## DIRECTIONS FOR THIS TASK:
Search the material below for the string "width" and list each line that holds it.

## PROVIDED RECORDS:
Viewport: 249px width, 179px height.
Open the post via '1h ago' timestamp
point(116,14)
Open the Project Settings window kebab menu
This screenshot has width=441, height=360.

## RESPONSE FOR THIS EXERCISE:
Viewport: 249px width, 179px height.
This screenshot has width=441, height=360.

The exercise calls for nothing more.